On sunny days in the Netherlands, Squad estimates the solar panel will provide 13.6 miles of range, or up to 19.2 miles in sunnier Las Vegas. The battery pack is comprised of swappable and portable modules, providing up to 62 miles of estimated range exclusive of solar power. Base versions only have a 31-mile range, however.
Paying only the base price also means forgoing doors, although the Squad EV does have three-point seatbelts, a roll cage, and front and rear crash structures.
Squad Solar City Car
Solar-supplemented EVs appear to be a new trend, but most of the other so far—like the Aptera, the Sono Sion, and the Lightyear 0 are a lot more expensive. The Squad Solar City Car also appears to be the first to apply the solar concept to a micro-EV.
Among other micro-EVs—albeit without solar—the Citroën Ami is being rented in Europe for cheap.
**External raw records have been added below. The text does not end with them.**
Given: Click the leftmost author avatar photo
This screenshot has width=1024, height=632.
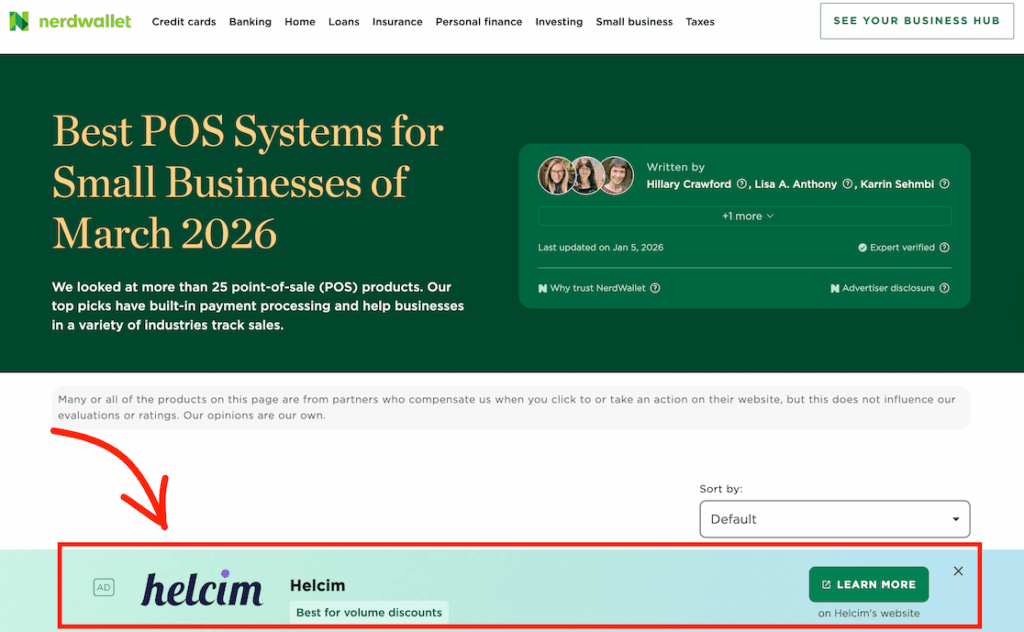Looking at the screenshot, I should tap(556, 175).
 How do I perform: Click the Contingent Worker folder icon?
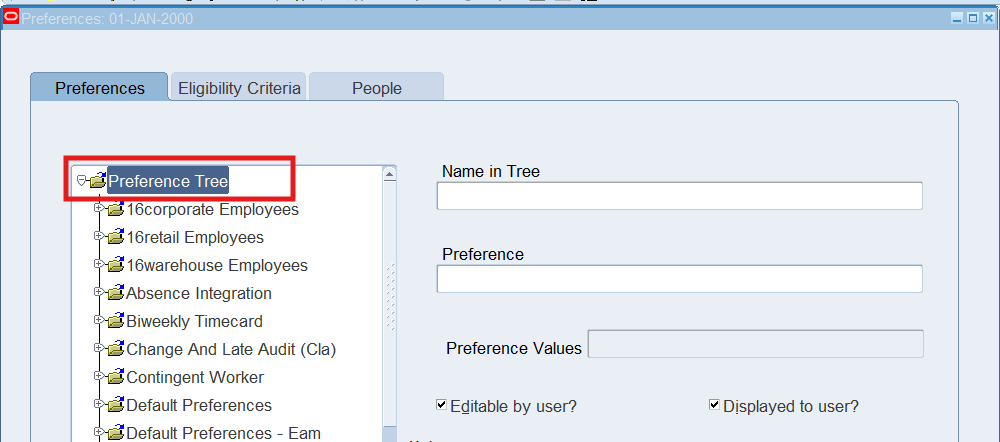115,378
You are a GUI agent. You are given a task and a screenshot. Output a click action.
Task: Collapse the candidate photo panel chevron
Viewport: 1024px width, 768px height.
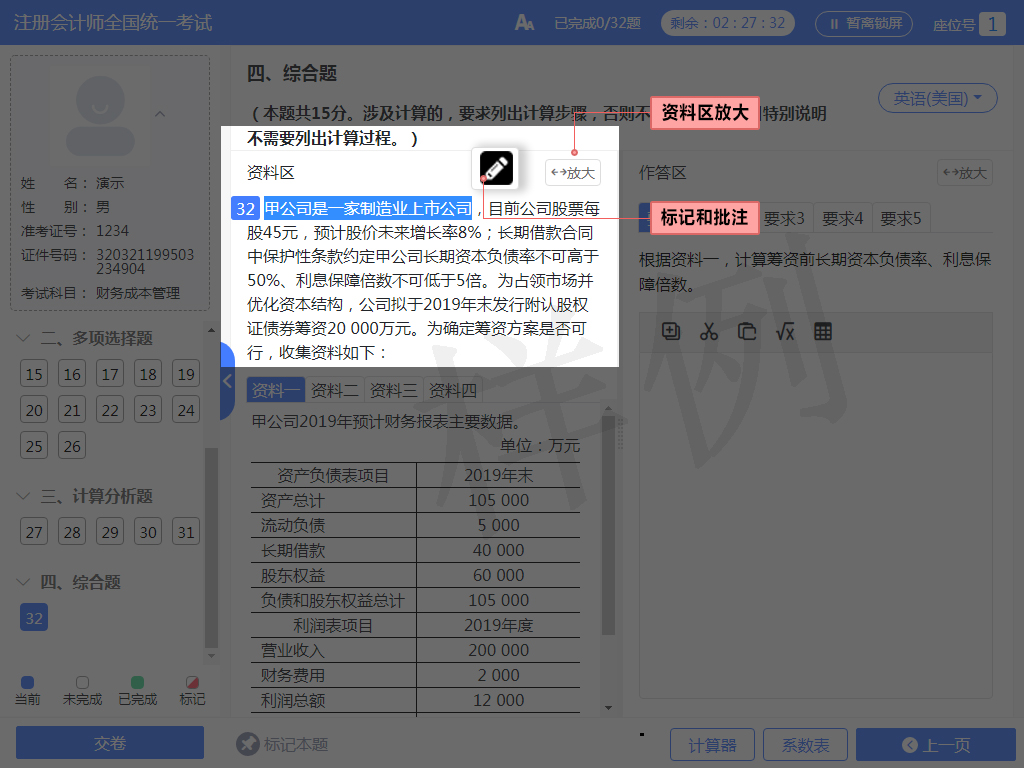[x=160, y=114]
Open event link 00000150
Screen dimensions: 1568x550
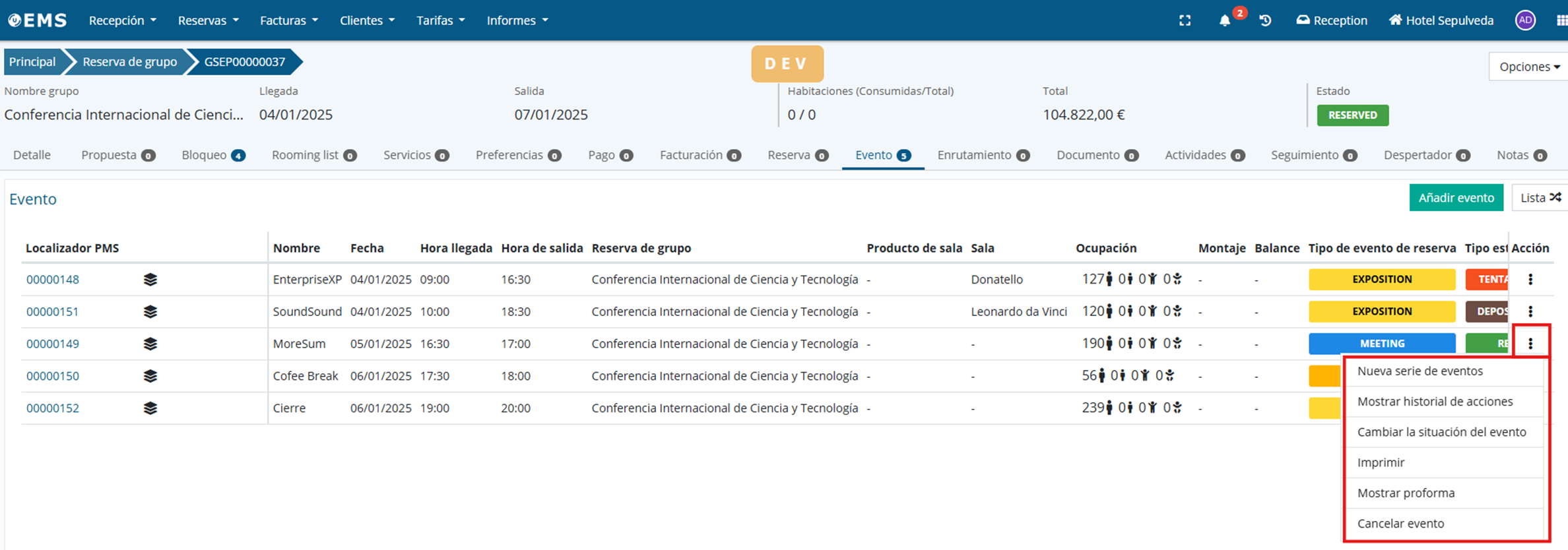pos(53,376)
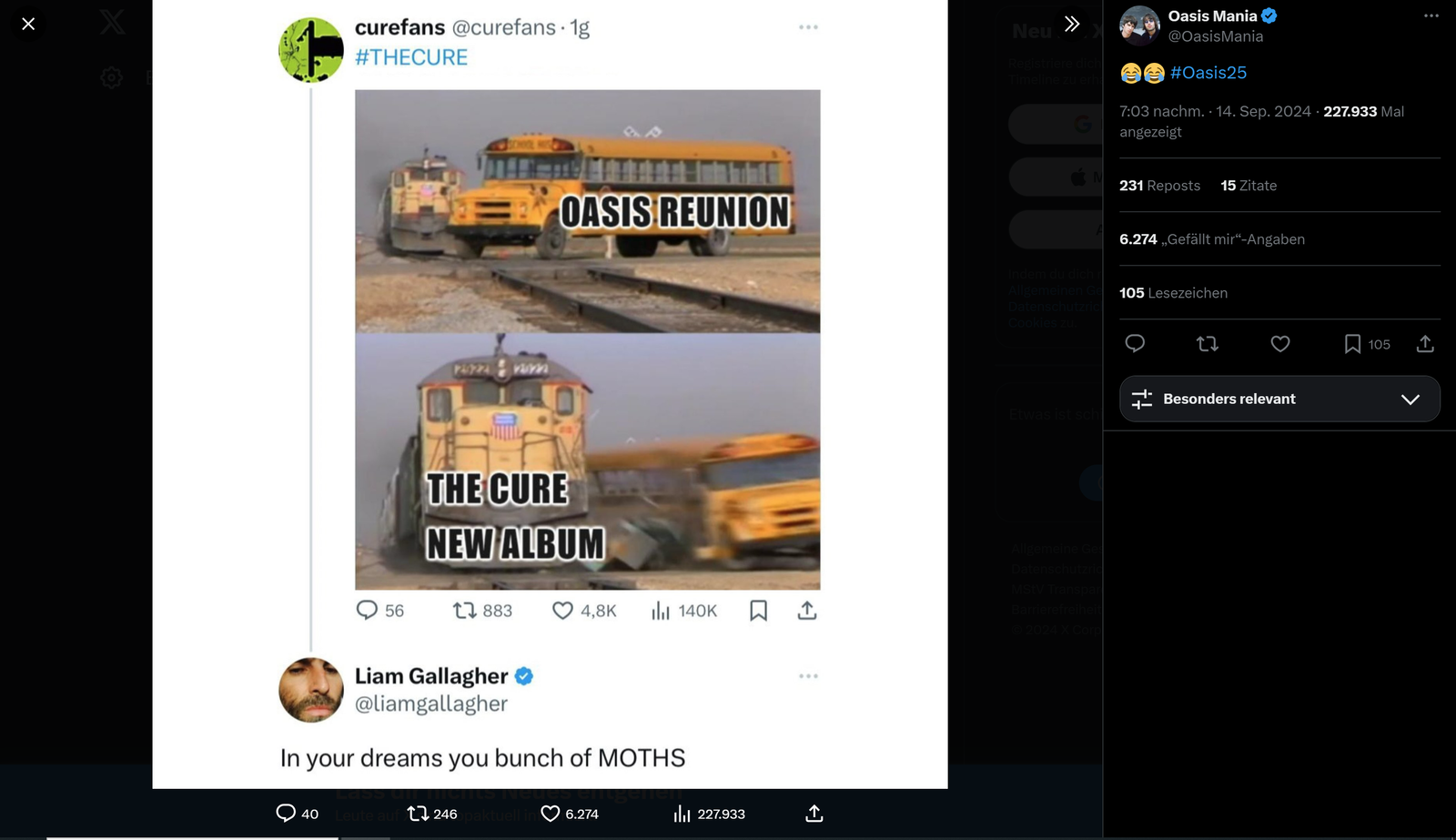Toggle repost showing 246 in the bottom bar
The height and width of the screenshot is (840, 1456).
coord(418,814)

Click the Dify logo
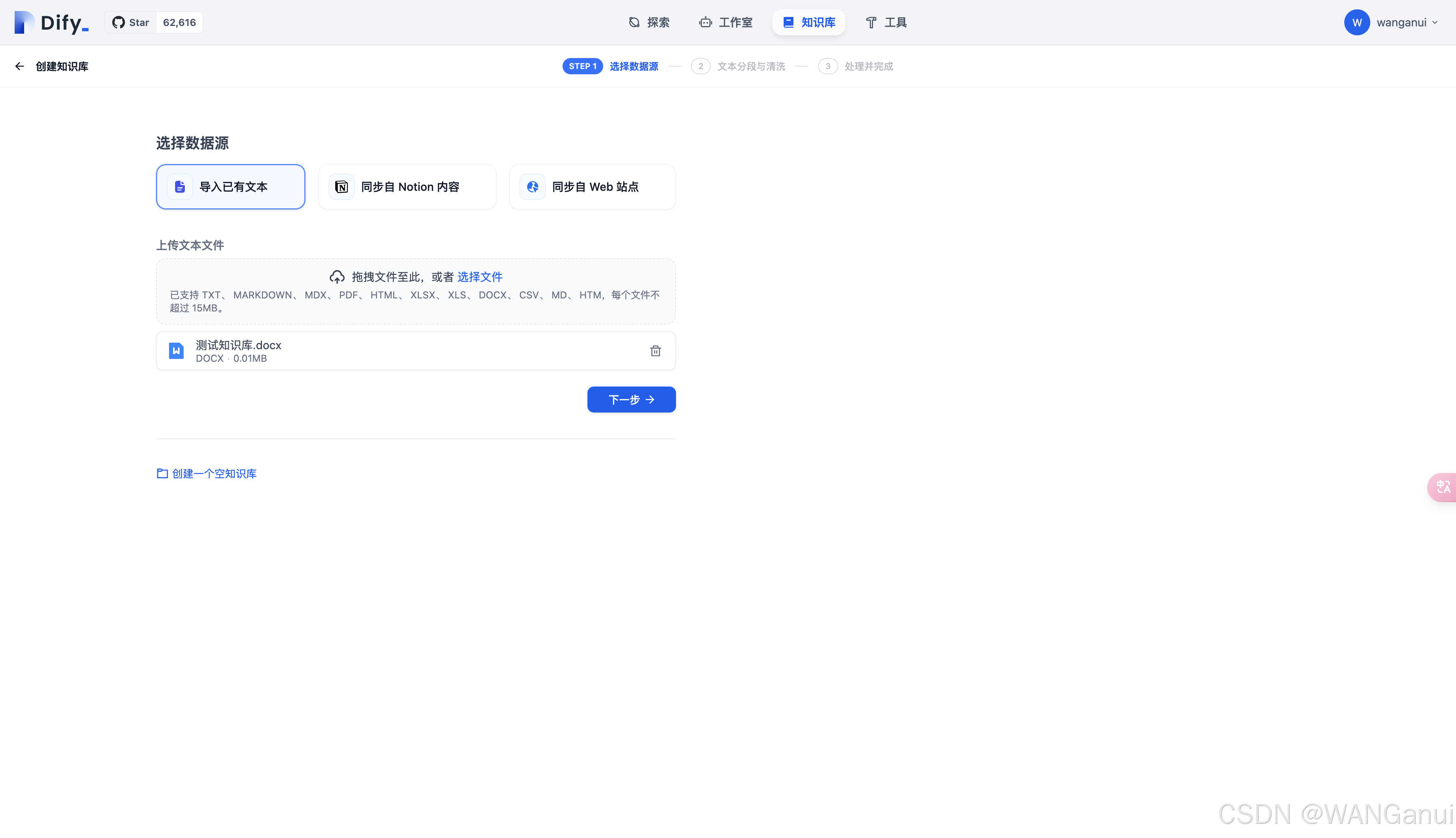pyautogui.click(x=51, y=22)
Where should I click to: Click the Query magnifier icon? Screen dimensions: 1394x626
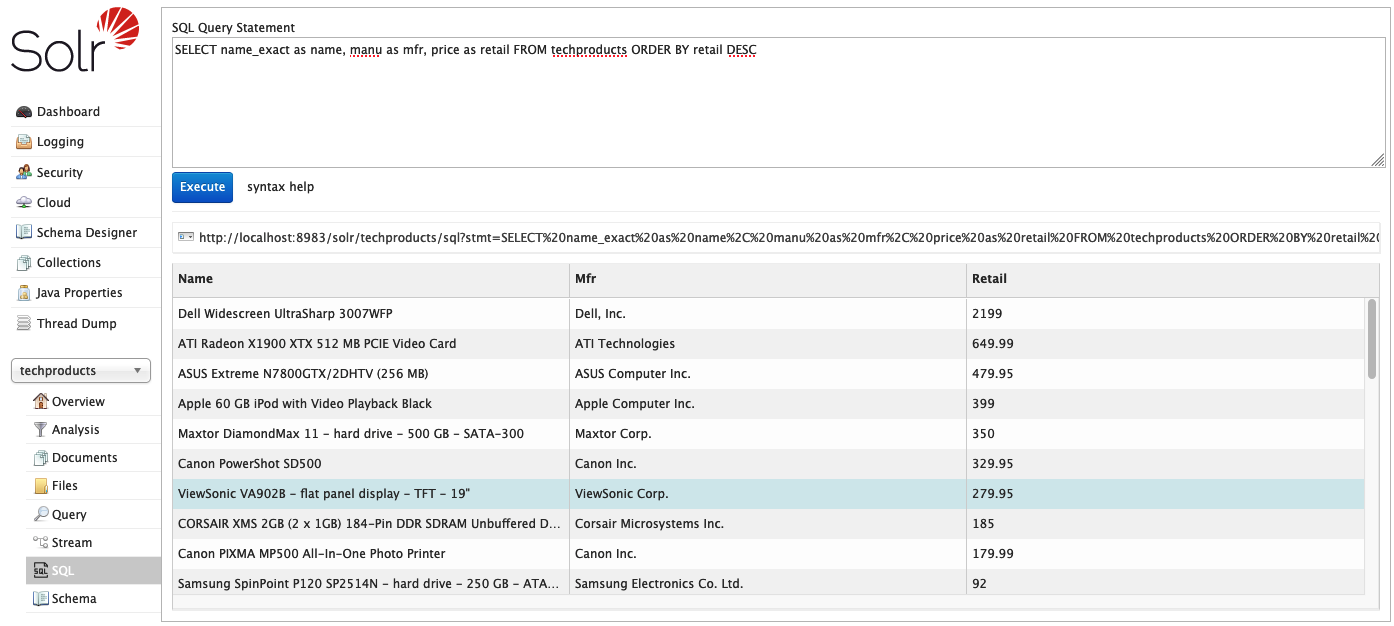point(40,514)
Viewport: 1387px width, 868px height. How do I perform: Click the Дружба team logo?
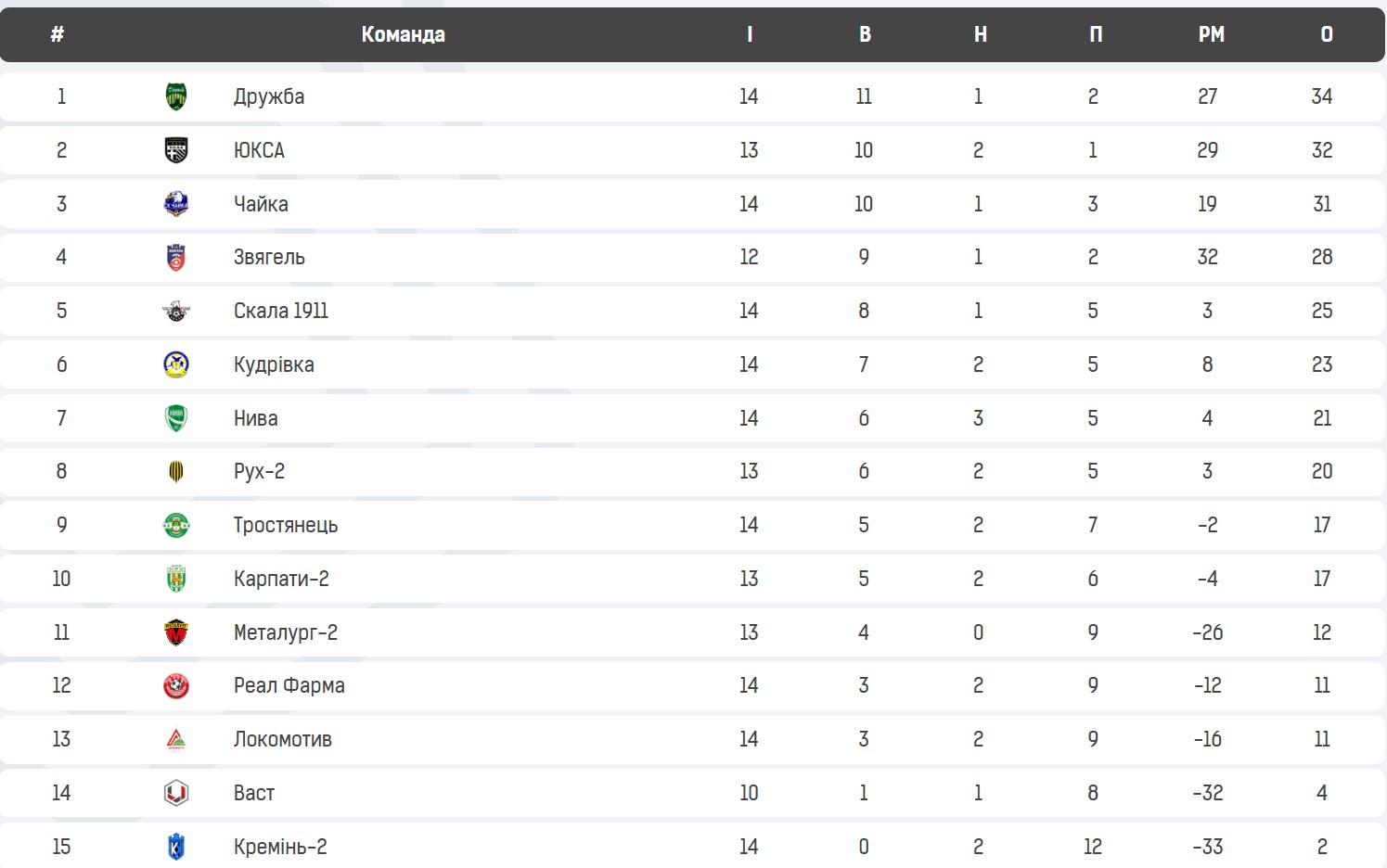point(176,96)

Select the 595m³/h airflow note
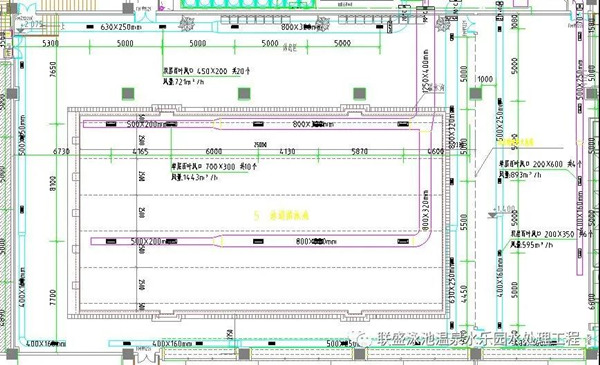[532, 244]
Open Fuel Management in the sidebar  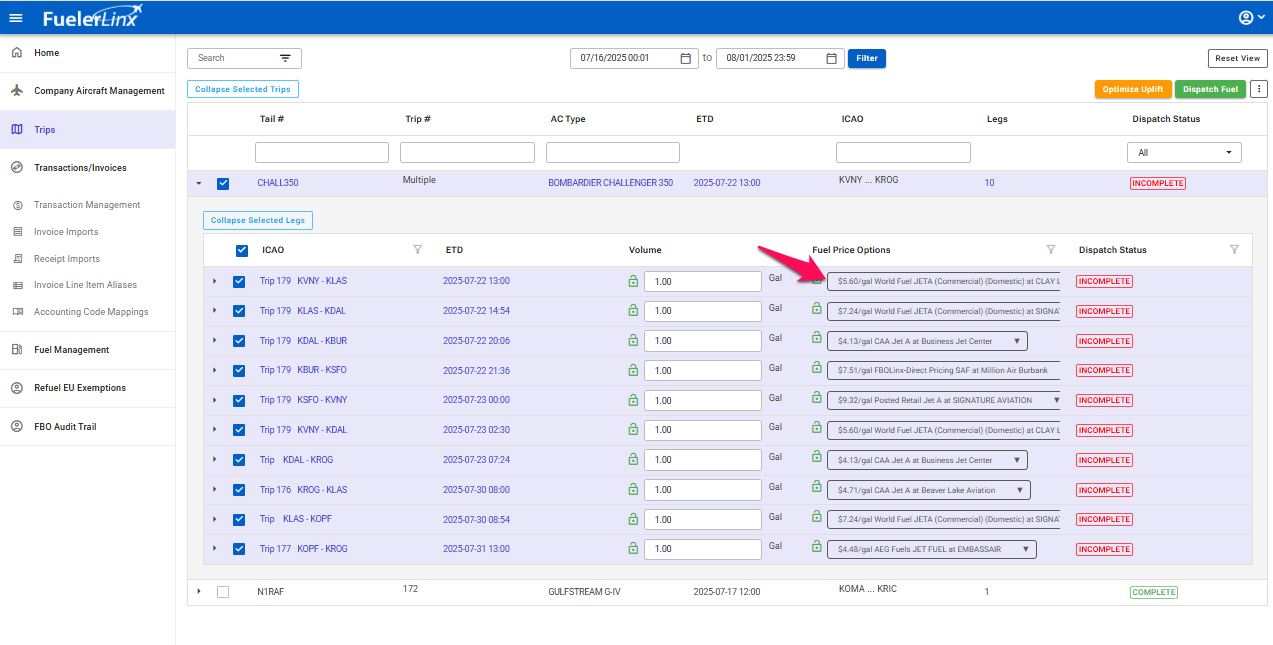71,350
Citroën quoted a rate equivalent to less than $23 a month when the Ami was launched in 2020. The automaker no longer sells cars in the U.S., but has teased plans to bring the Ami here as part of parent Stellantis’ Free2Move mobility service.
Another one is the Eli Zero, from an LA firm that plans to sell Chinese-made two-seaters in the U.S. and Europe. Eli began production in small numbers in September—initially only for Europe.